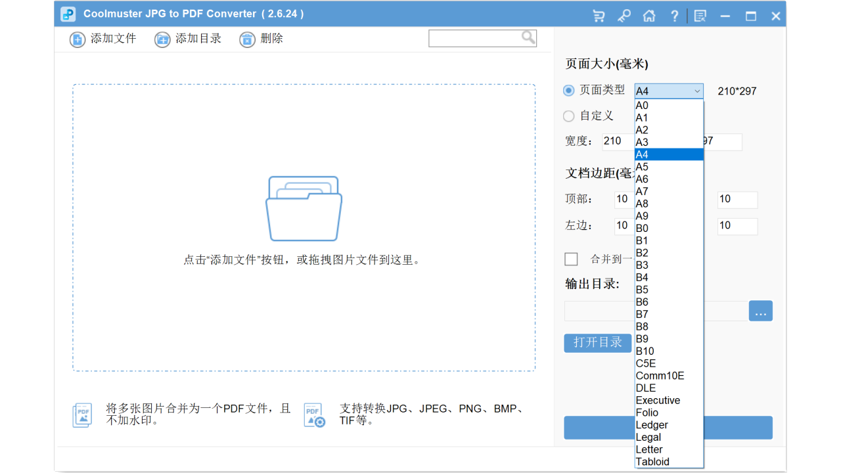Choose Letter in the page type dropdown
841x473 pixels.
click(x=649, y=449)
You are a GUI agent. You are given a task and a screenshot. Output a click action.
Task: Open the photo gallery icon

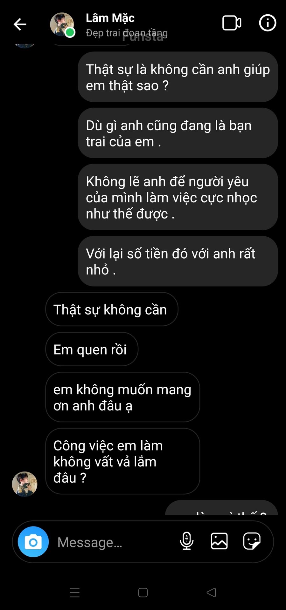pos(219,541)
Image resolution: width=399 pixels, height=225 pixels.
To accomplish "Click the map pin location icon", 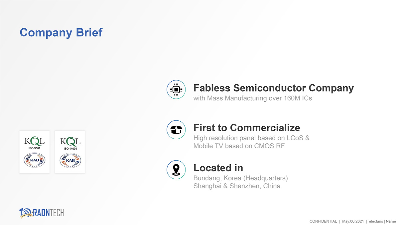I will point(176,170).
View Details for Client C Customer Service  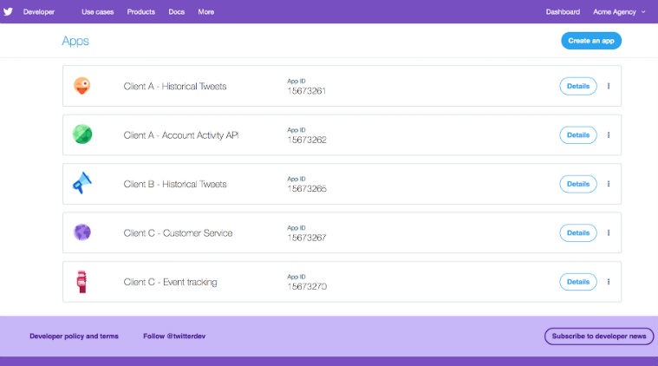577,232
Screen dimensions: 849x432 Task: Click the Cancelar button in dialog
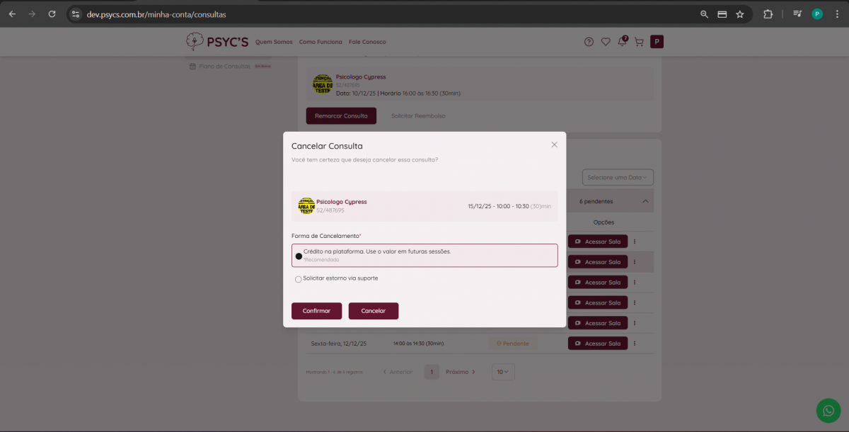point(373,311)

▬▬▬▬▬▬

• _Task brief_
The output should hold only the lines from the one containing "Screen dimensions: 849x432" through the last line of the listing, reproduced exactly, pictures omitted.

• _Problem solution_
Screen dimensions: 849x432 Task: Click the Cancelar button in dialog
point(373,311)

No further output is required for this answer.